Want to share your content on R-bloggers? click here if you have a blog, or here if you don't.

rtracklayer package allows you to access most of the UCSC wiggle tracks from R. However, there is another way which might more practical in situations where you need to summarize the wig track scores over a given set of genomic coordinates. Although you can get a similar information from rtracklayer, you will need to do the summary statistics for each genomic coordinate and you will need to loop over a RangedList object, which may not be practical if you have a large set of genomic coordinates.
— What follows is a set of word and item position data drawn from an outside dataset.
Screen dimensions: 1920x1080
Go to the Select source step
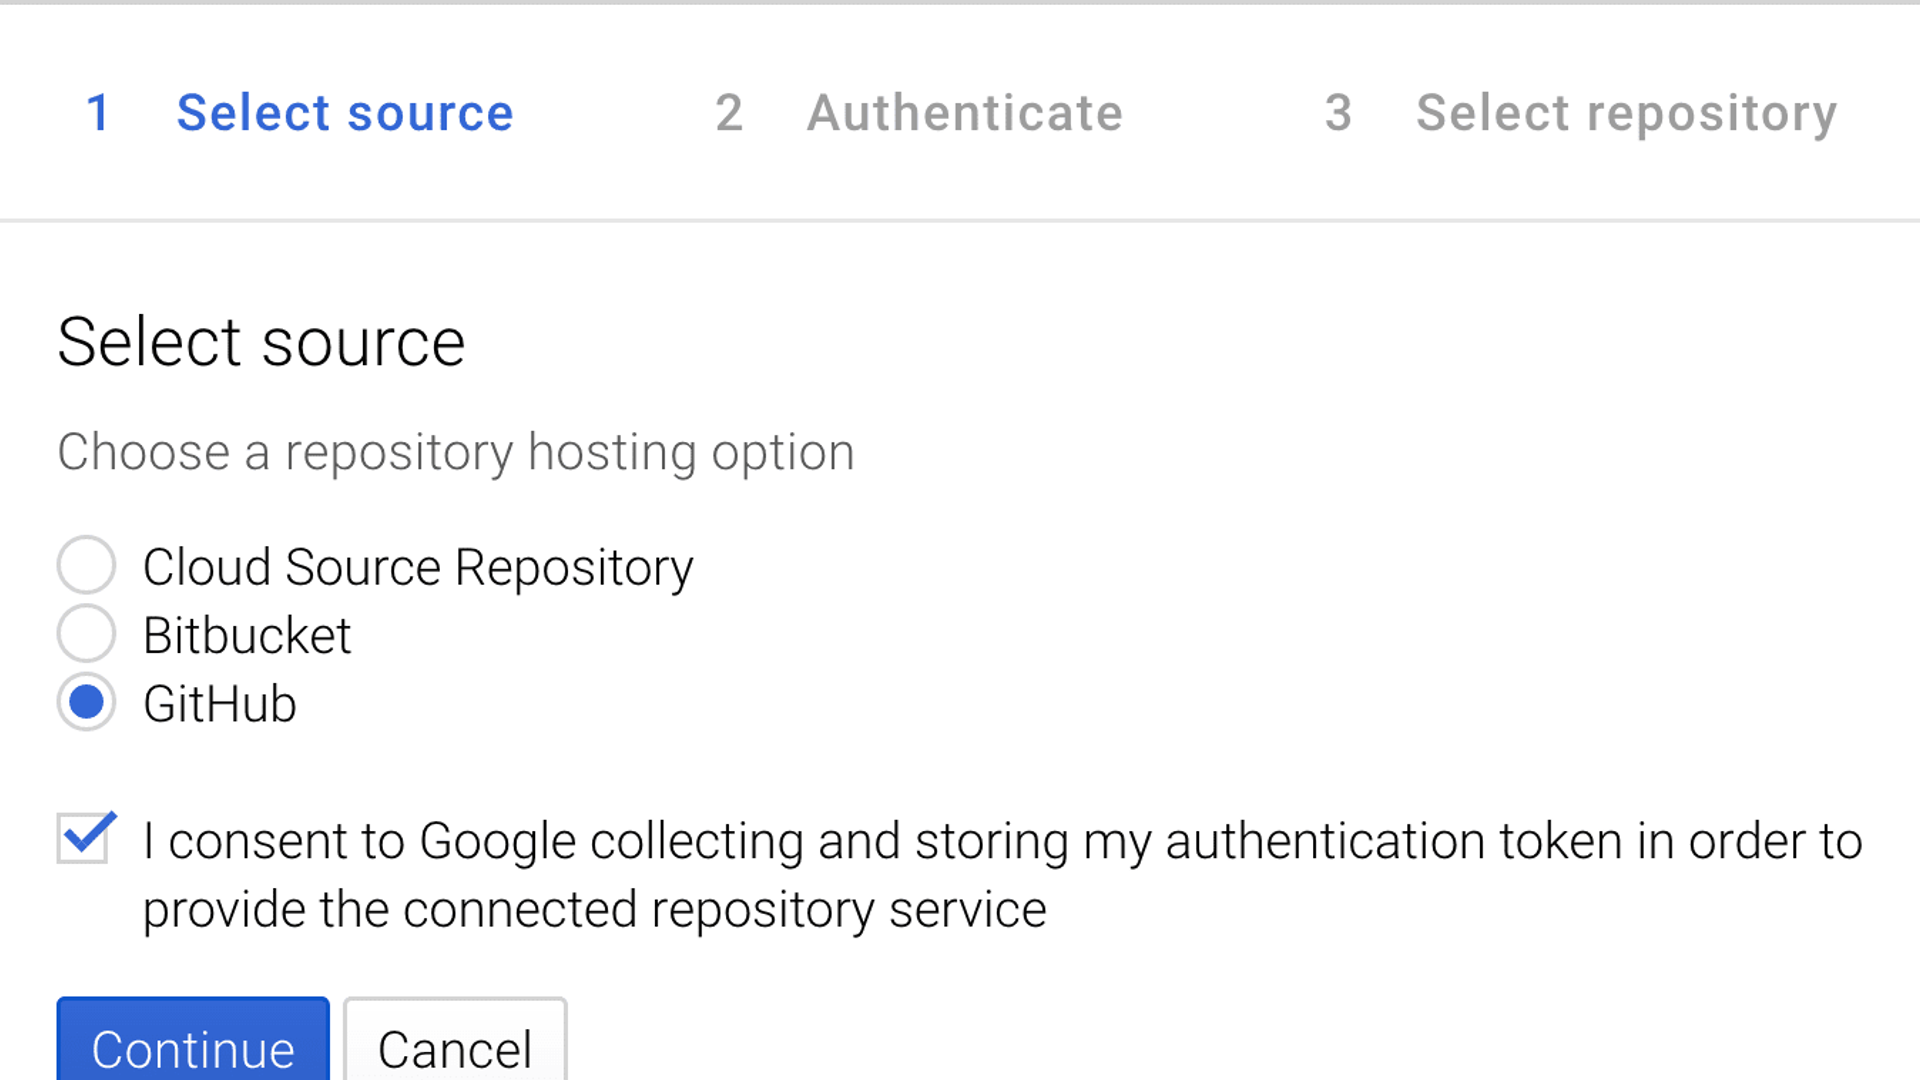(345, 112)
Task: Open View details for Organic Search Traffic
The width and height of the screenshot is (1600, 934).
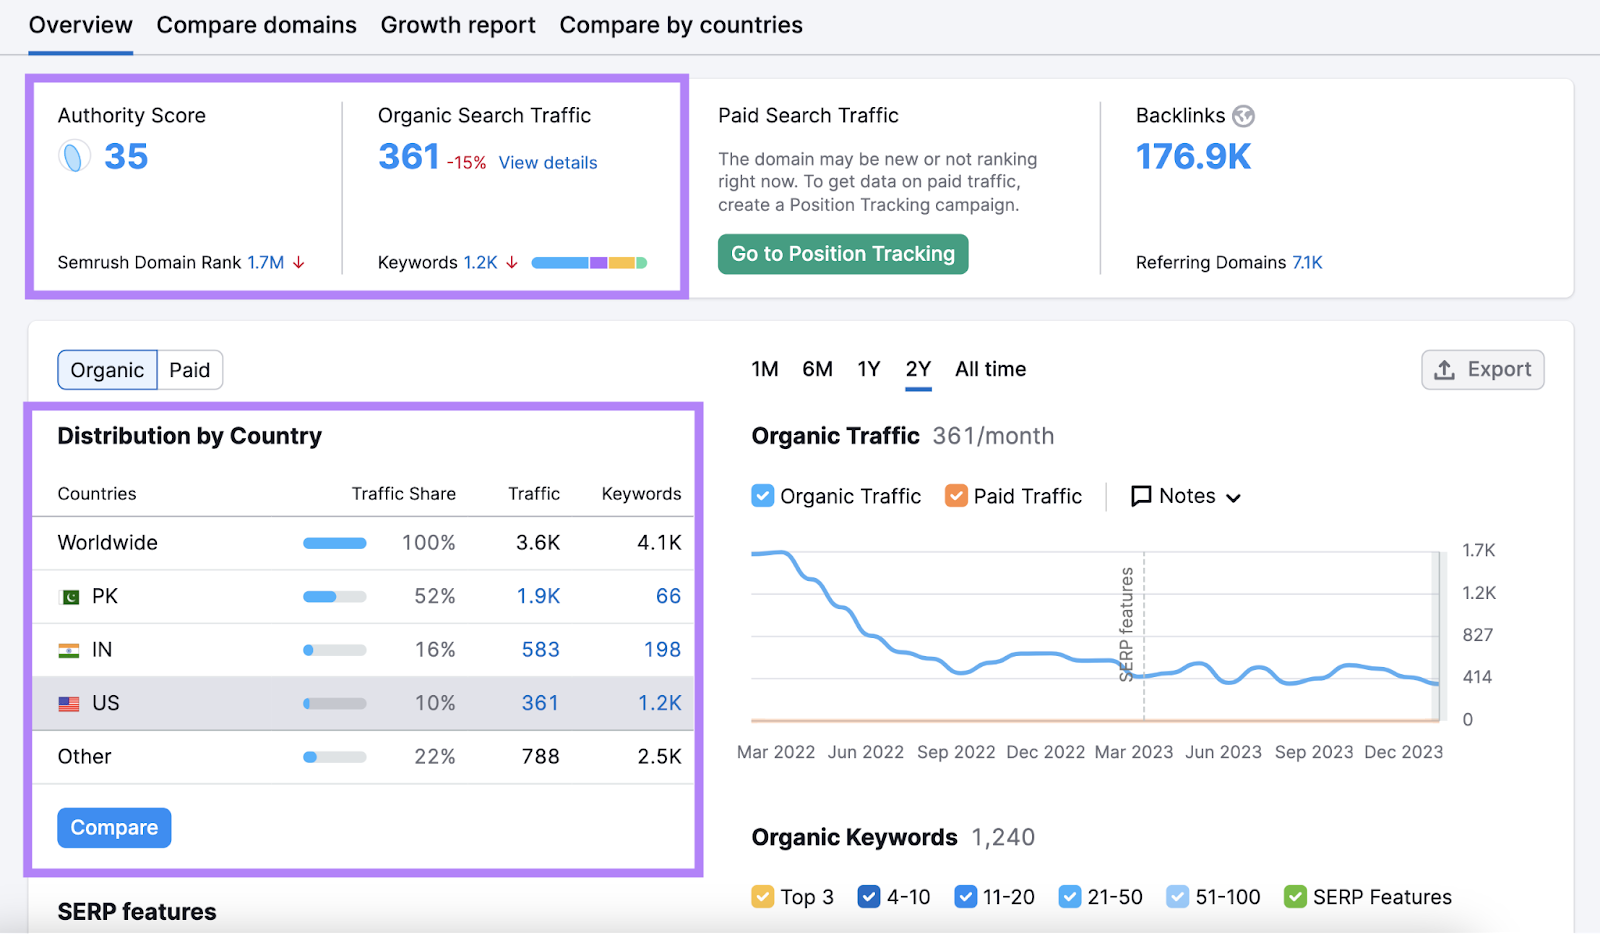Action: tap(546, 162)
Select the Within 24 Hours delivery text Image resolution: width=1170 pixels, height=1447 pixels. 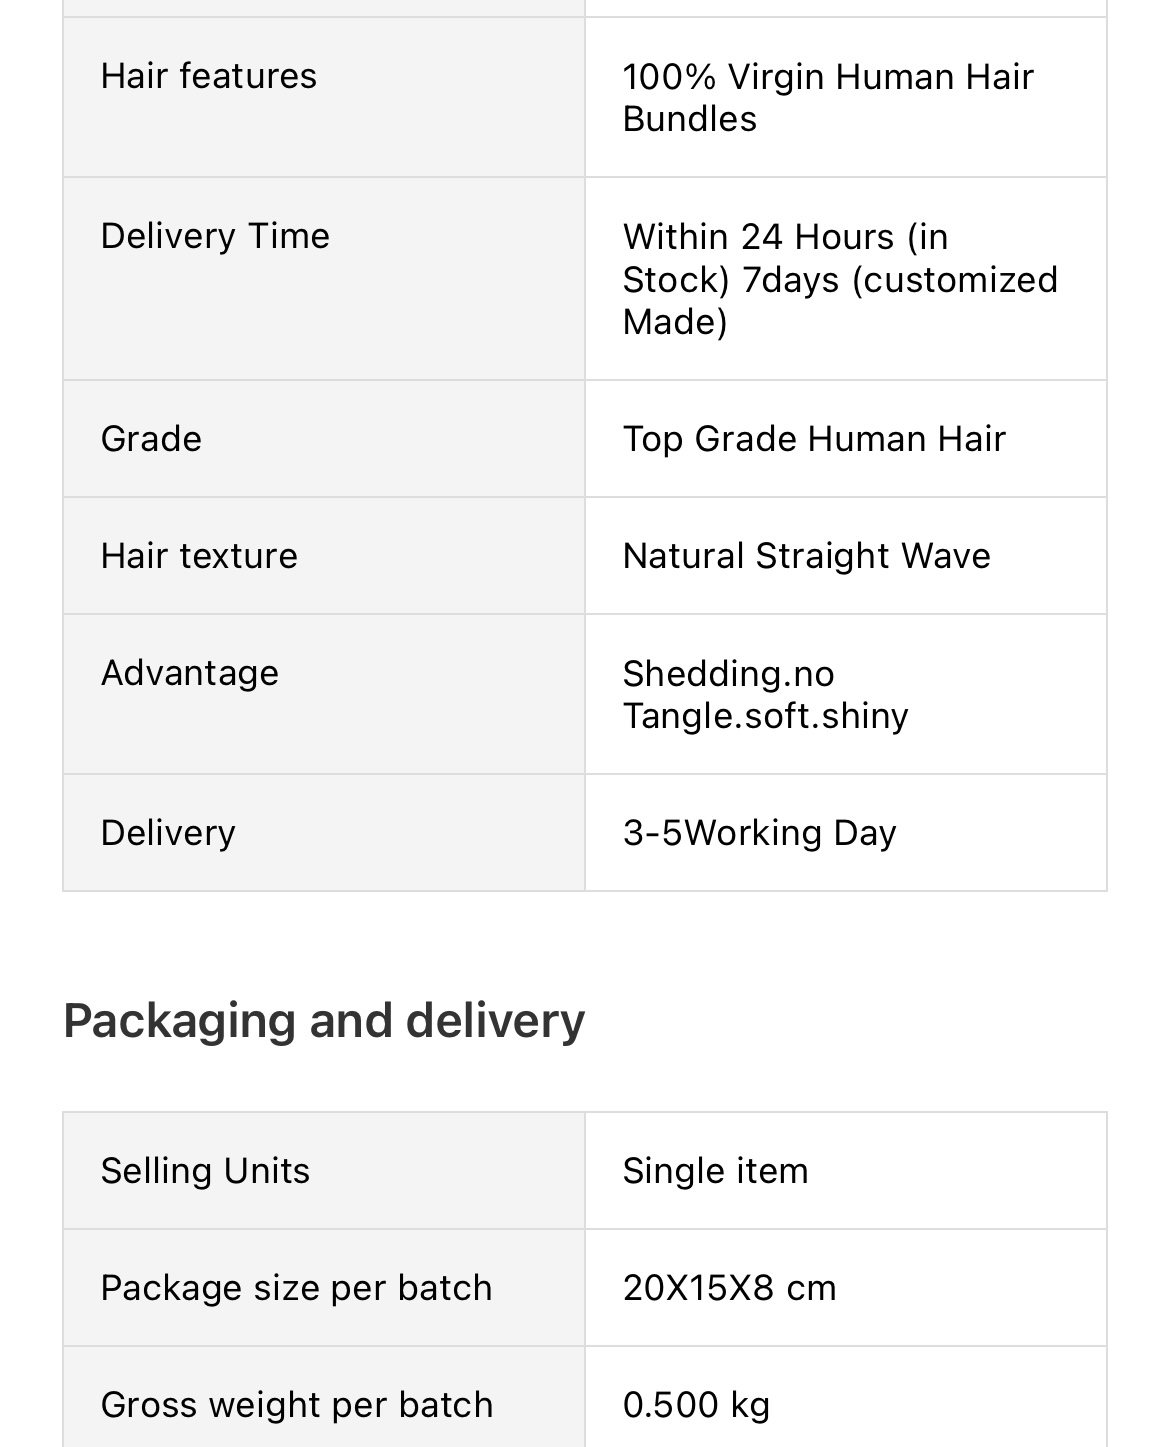click(x=785, y=237)
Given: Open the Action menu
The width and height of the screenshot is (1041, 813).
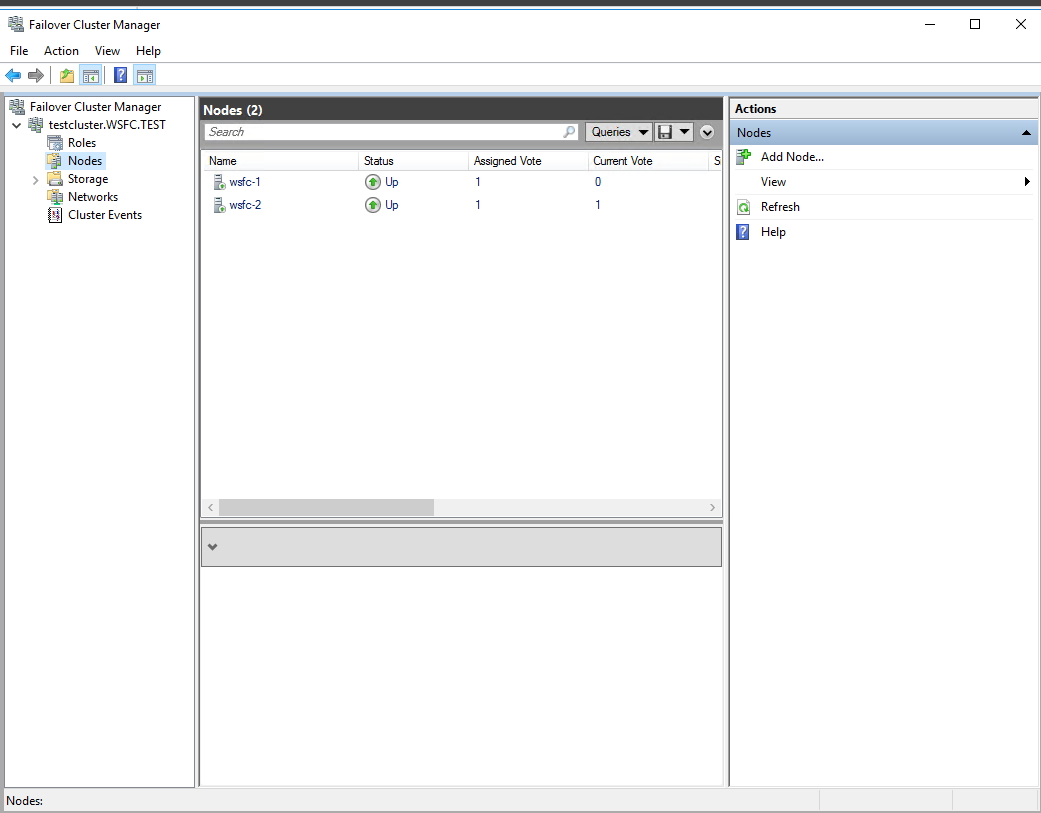Looking at the screenshot, I should coord(61,51).
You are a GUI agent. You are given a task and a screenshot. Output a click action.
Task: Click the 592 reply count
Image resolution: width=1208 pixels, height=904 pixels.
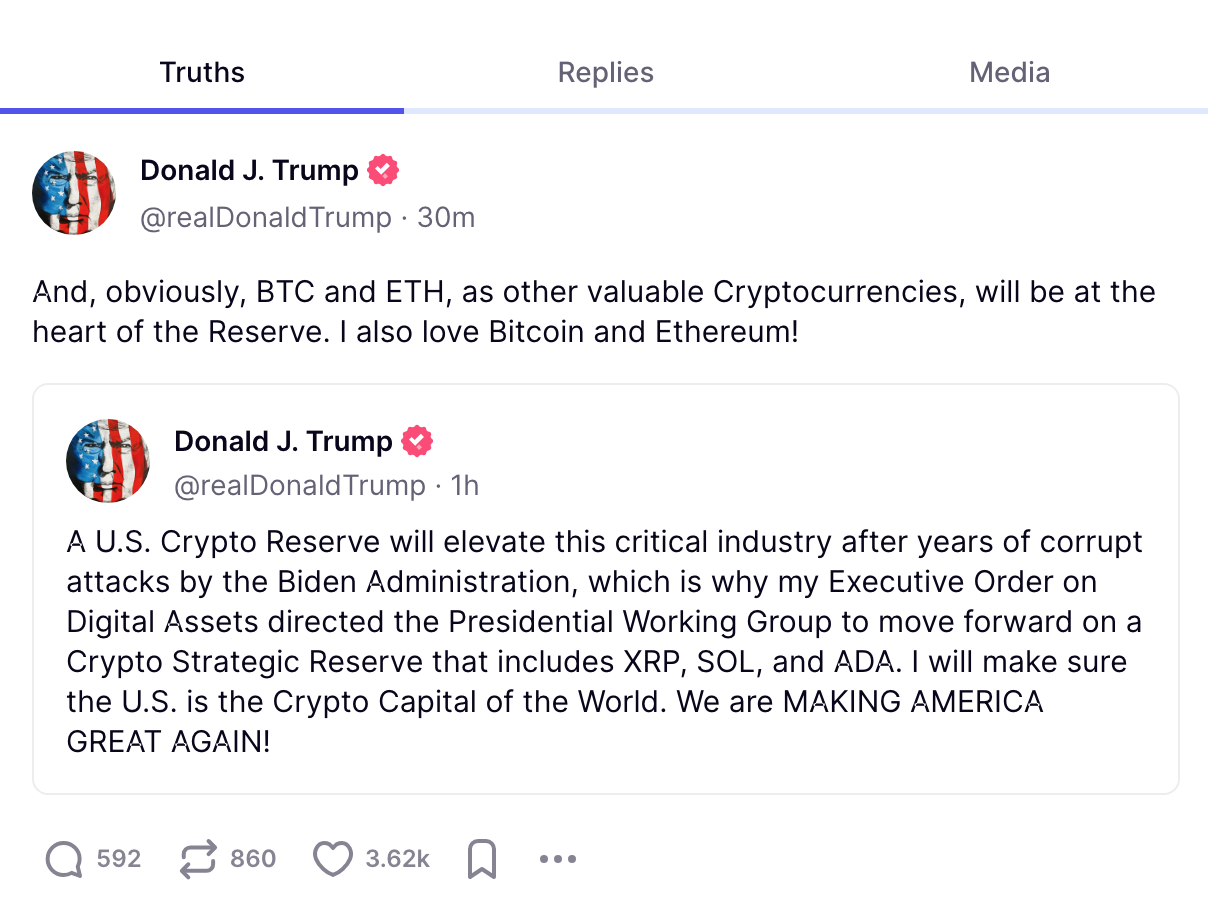(x=119, y=858)
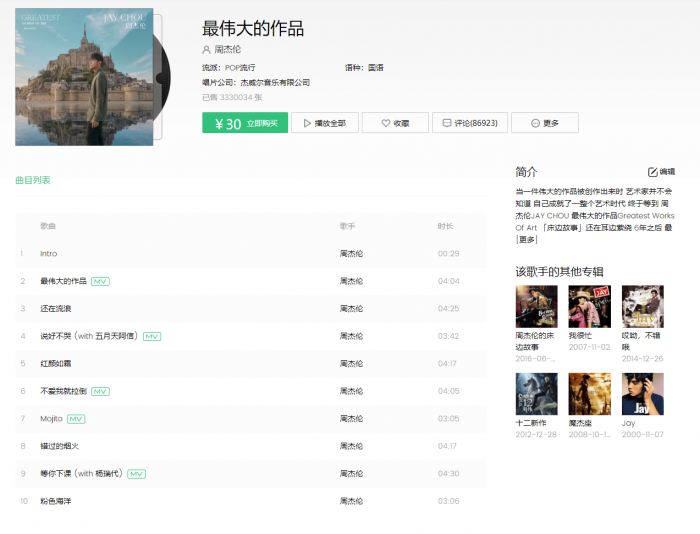Click the MV badge for 等你下课
This screenshot has height=534, width=700.
(x=137, y=473)
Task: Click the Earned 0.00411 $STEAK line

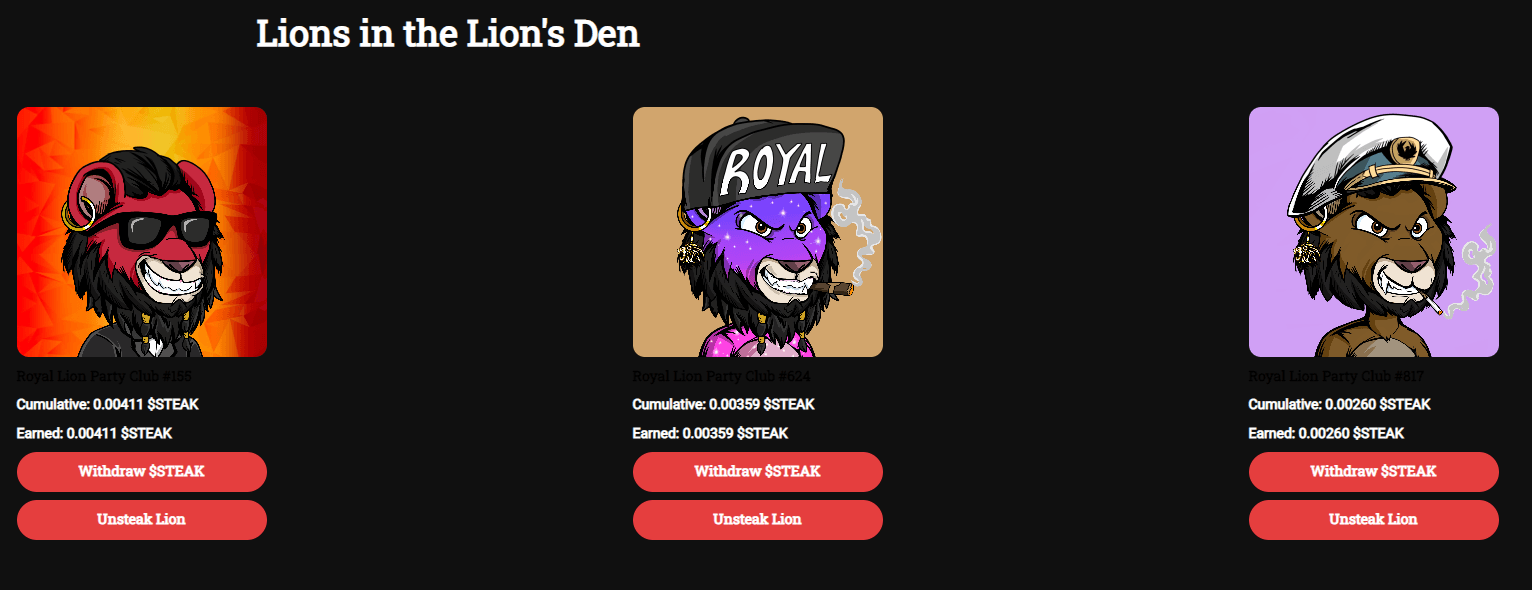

The other way to do this is to use hgWiggle program from UCSC source code. You can download the program from here, and you will need to prepare a three line “.hg.conf” file in your home directory.
.hg.conf should contain the exact following lines:

db.host=genome-mysql.cse.ucsc.edu
db.user=genomep
db.password=password

You should download the related .wib file from UCSC.  For human hg18 assembly they are located at ftp://hgdownload.cse.ucsc.edu/gbdb/hg18/ . Then do “chmod 600 .hg.conf ” on the file. Now we are ready to use hgWiggle. See this wiki page for all the other details.

As an example, you can get the statistics for chr16 for phastCons scores as shown below.

hgWiggle -db=hg18 -chr=chr16 -doStats phastCons44wayPlacental

you can also give a bed file with genomic coordinates using -bedFile  option, then you will get phastCons summary for the regions in the bed file.

It is also pretty straight forward to call the hgWiggle from R using system() function, so you can include this functionality in your R code. Although I intended to do that here when I started the post, I thought that it is trivial to use the system() command and call any command line tool, so I won’t be doing that for now. I might add it later on when I have more time.